--- SUPPLIED RECORDS ---
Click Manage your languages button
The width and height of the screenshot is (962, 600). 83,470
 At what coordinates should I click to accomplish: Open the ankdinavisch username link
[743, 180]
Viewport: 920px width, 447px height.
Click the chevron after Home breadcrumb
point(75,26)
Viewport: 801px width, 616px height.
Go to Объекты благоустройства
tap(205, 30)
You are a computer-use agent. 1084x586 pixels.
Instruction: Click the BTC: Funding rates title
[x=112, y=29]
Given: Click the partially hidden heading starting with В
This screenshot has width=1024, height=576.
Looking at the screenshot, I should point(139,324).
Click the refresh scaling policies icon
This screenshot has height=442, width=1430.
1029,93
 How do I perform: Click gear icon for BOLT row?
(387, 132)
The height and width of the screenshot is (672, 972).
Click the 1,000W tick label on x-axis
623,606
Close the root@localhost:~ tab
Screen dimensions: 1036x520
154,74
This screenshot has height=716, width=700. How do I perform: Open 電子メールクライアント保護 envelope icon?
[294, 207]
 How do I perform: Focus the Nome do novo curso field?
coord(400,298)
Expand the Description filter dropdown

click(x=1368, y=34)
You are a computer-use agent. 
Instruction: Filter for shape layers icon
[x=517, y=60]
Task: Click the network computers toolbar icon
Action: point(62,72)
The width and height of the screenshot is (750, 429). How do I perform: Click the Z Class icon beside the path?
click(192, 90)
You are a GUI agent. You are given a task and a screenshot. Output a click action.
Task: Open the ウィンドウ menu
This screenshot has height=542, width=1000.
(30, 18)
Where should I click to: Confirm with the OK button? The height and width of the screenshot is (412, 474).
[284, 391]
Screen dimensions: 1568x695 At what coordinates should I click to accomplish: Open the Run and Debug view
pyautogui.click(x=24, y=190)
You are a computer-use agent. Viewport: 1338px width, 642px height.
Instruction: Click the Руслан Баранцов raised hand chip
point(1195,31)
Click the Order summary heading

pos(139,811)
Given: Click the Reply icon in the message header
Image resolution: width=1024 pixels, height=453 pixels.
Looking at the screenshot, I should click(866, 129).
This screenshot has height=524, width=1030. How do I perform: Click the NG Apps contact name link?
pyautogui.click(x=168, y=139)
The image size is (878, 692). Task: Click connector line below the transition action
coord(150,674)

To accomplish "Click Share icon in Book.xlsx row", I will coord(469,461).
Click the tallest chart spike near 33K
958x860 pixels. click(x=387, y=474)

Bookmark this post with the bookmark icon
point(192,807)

--- TASK DETAILS ---
Take from the listing every line in which the word "agent" appears.

--- SOLVED PROBLEM ---
You are a computer-use agent. 1084x586 pixels.
You are a computer-use agent. 
You are a GUI agent. You are given a task and a screenshot. Output a click action.
You are a computer-use agent. Viewport: 1338px width, 642px height.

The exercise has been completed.